"Bees' nest"?!!! WTF!!!
Wilson Gray
hwgray at GMAIL.COM
Thu Feb 16 03:21:45 UTC 2012
On Wed, Feb 15, 2012 at 9:07 PM, Ronald Butters <ronbutters at aol.com> wrote:
> There are over 3,500,000 Google hits for "hornet's nest."
Well, clearly, that licenses the use of "bees' nest" in place of the
obsolescent "beehive." I regret the error. But why would Colbert state
that a bees' nest harbors *yellowjackets*? In the Carolinas, is the
yellowjacket a variety of bee? In East Texas, the yellowjacket is a
very common kind of *wasp* that lives in what is termed, locally, a
"wasp('s) nest," whereas bees are said to live in structures still
archaically referred to, locally, as "beehives."
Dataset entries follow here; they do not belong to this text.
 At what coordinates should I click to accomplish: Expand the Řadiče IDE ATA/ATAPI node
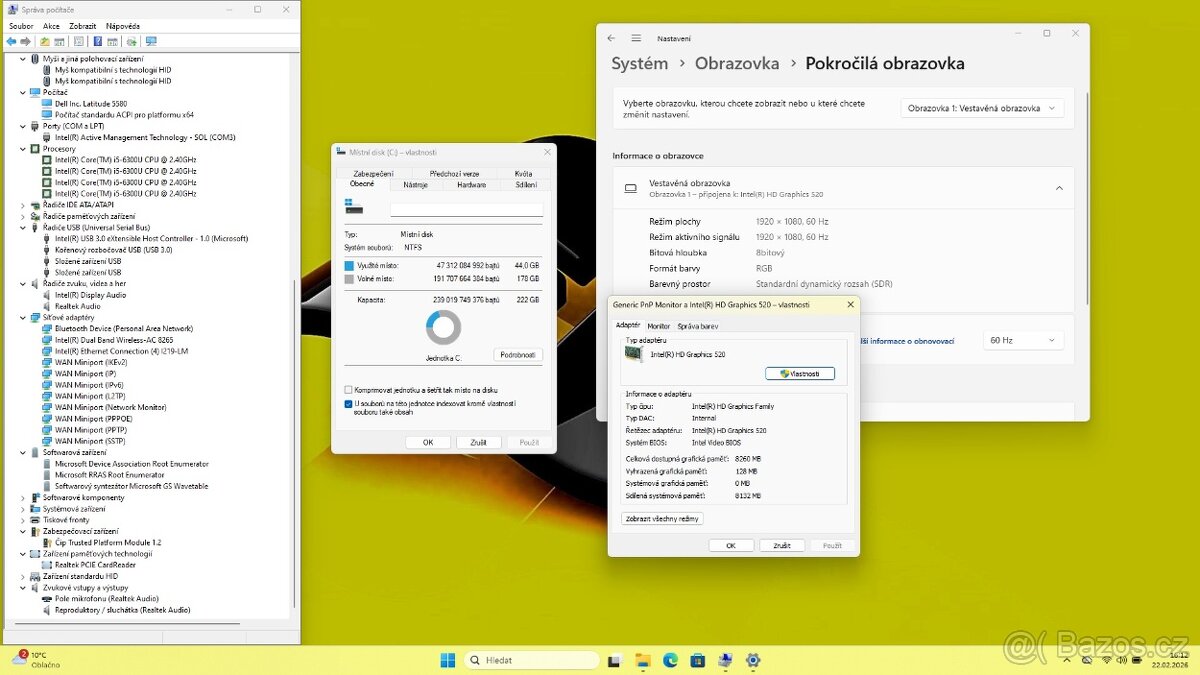22,204
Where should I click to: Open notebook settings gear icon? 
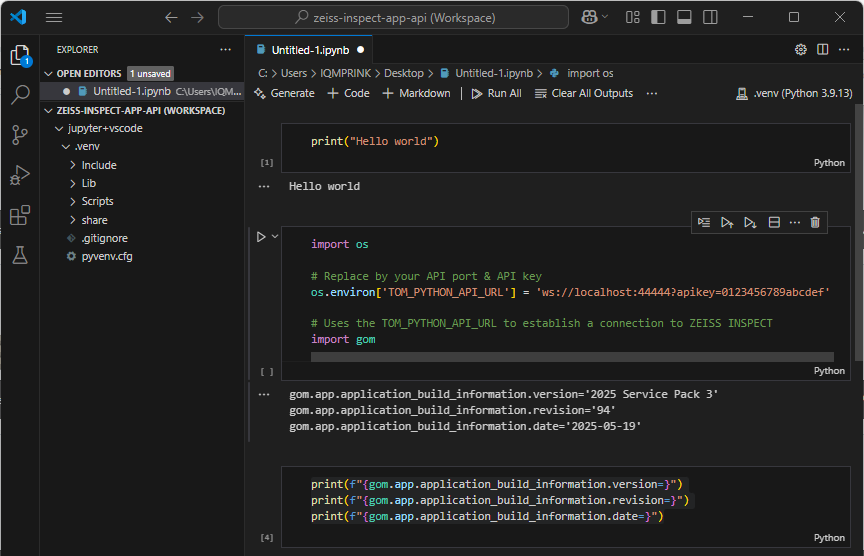800,49

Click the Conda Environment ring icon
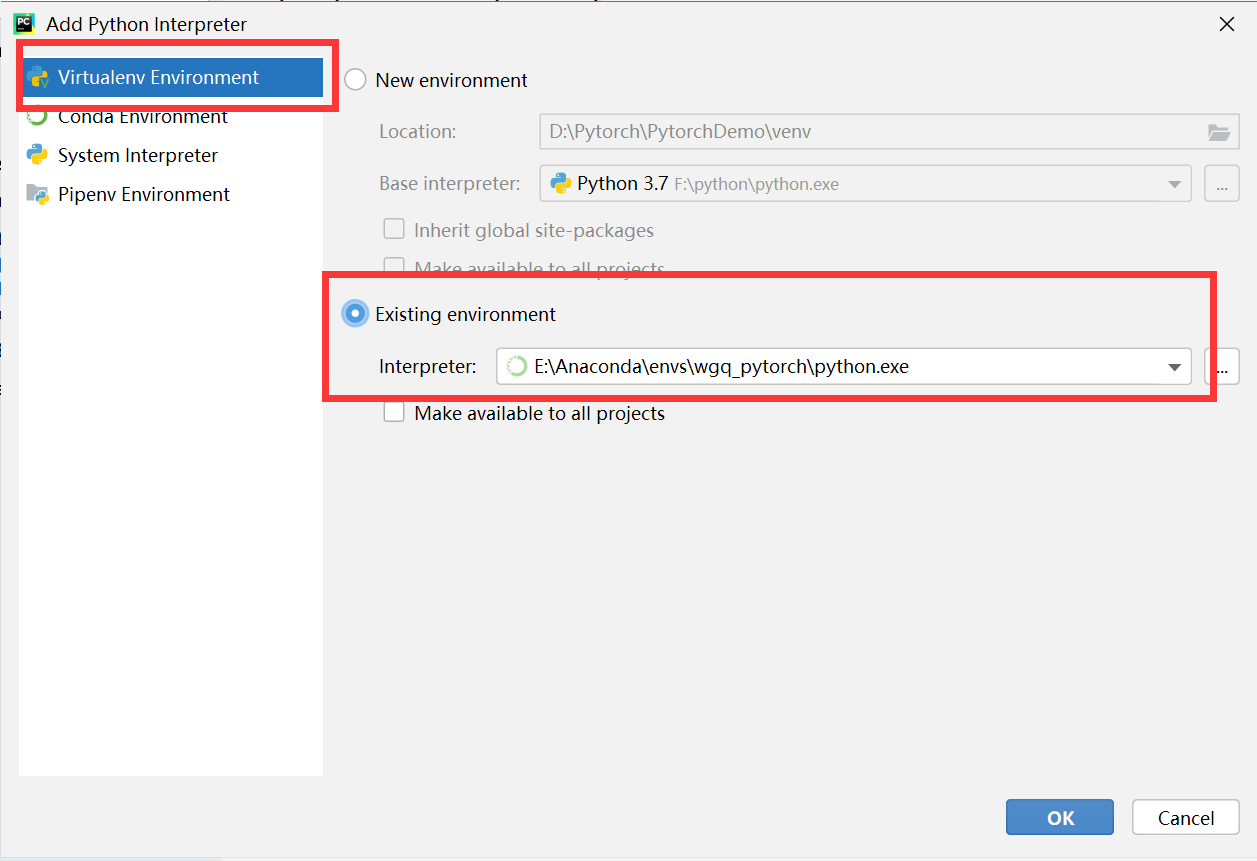[x=38, y=117]
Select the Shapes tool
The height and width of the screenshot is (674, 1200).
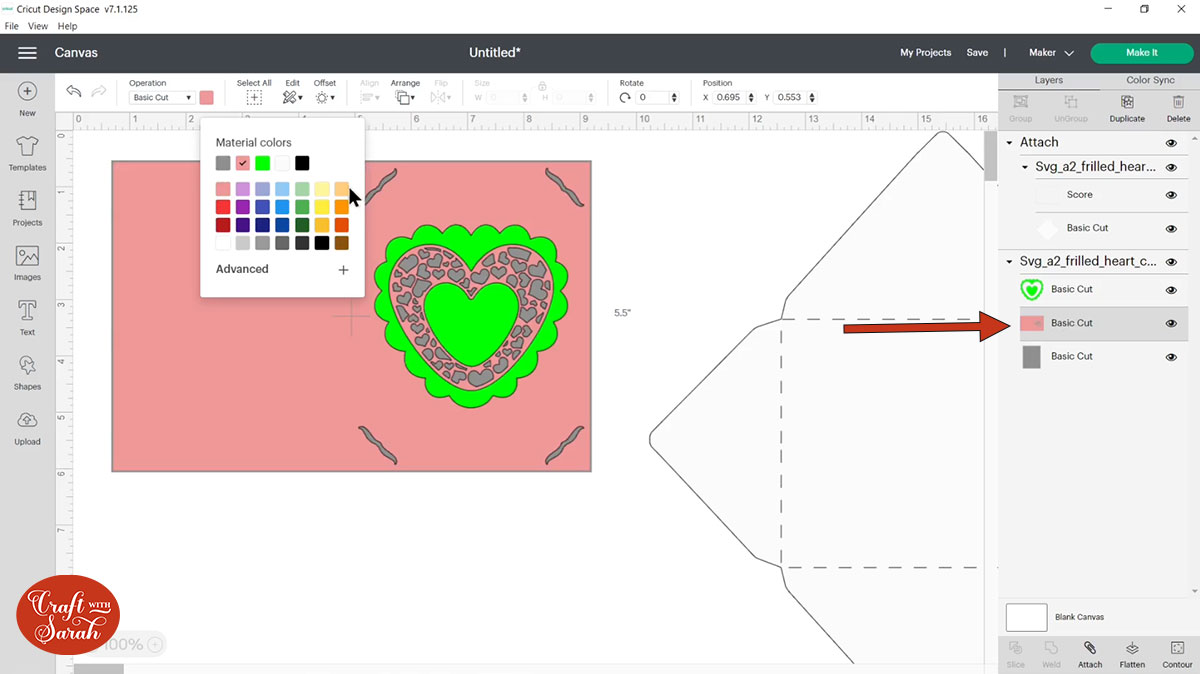[x=27, y=370]
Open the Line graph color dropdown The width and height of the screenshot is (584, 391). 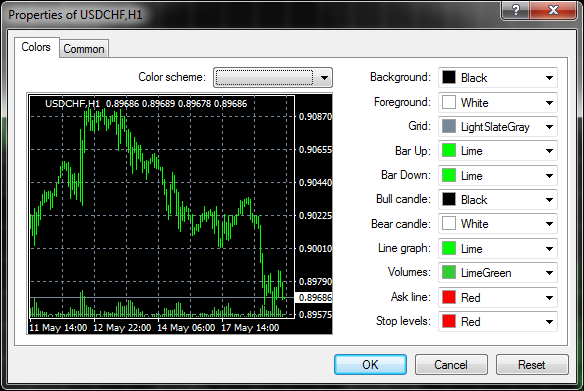pyautogui.click(x=498, y=248)
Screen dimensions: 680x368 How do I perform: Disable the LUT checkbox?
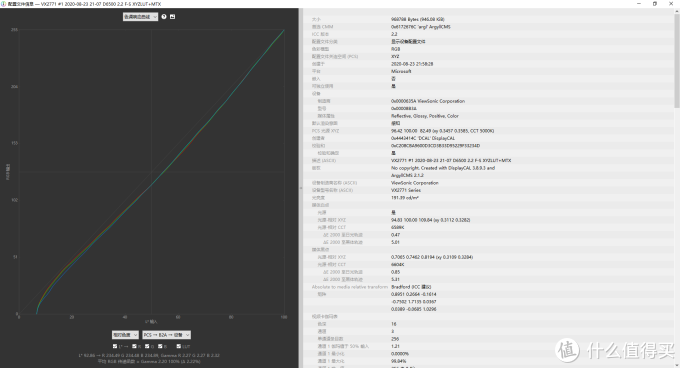[179, 346]
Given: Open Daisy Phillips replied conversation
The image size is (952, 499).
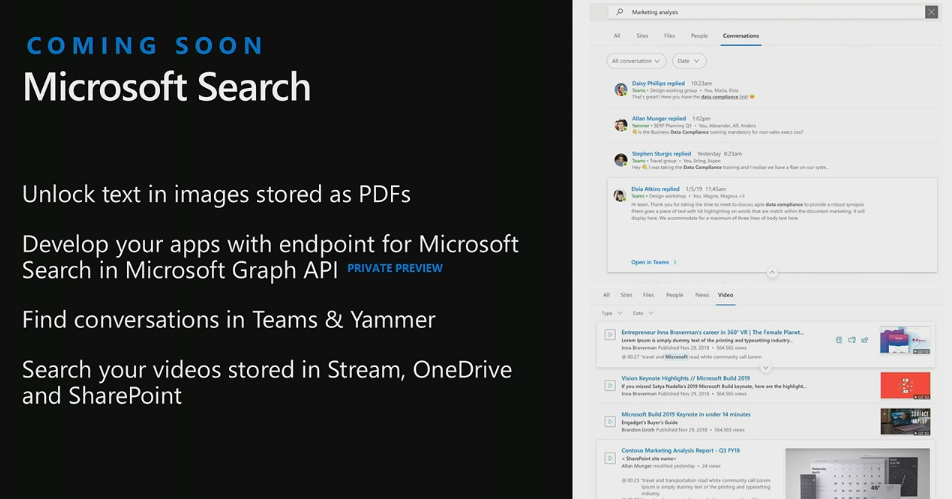Looking at the screenshot, I should click(x=658, y=84).
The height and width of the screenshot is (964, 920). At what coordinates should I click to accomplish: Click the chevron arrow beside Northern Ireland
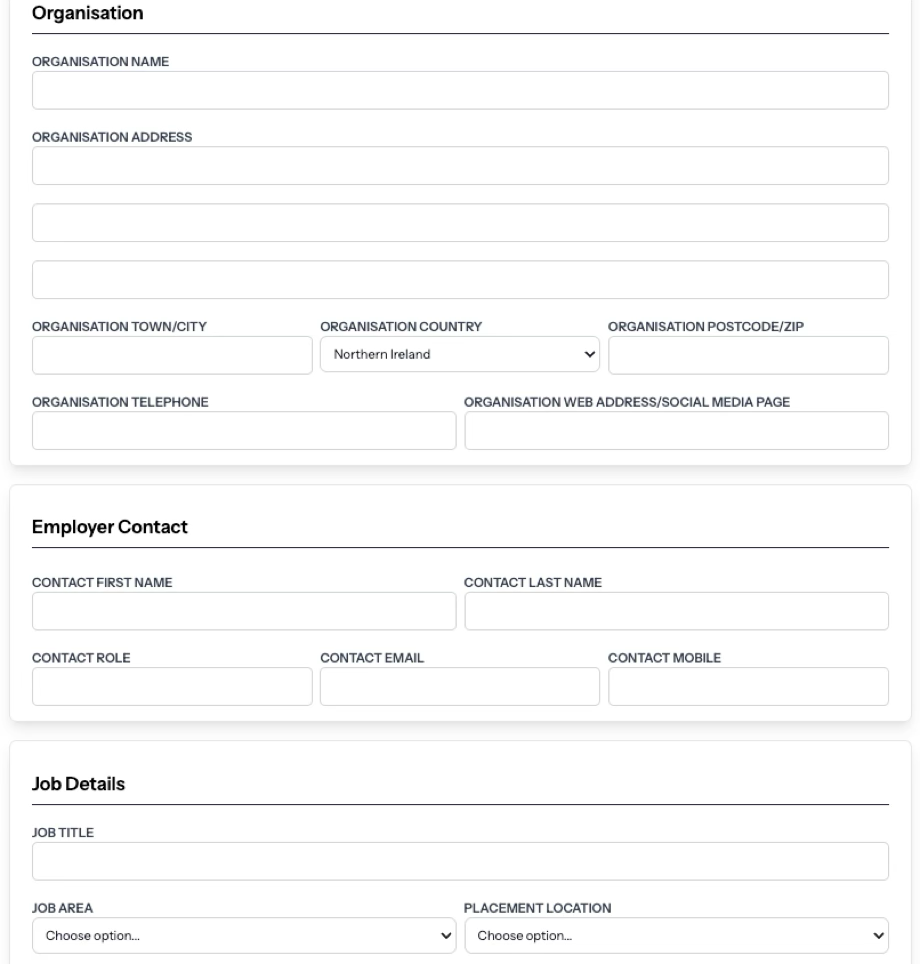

But my point was merely that only some kind of pointy-headed
pseudo-intellectual would concern himself with trivialities like
lexicon, syntax, phonology, etc., particularly in the face of language
change, when all that truly matters is semantics. The point of
language is communication, after all. As long as that end is realized,
concern with anything other than that is of no more intrinsic interest
or value to mankind than the computation of the ultimate - if there is
one; as a Greek friend of mine likes to say, "It's mathematics to me"
- value of pi.
--
-Wilson
-----
All say, "How hard it is that we have to die!"---a strange complaint
to come from the mouths of people who have had to live.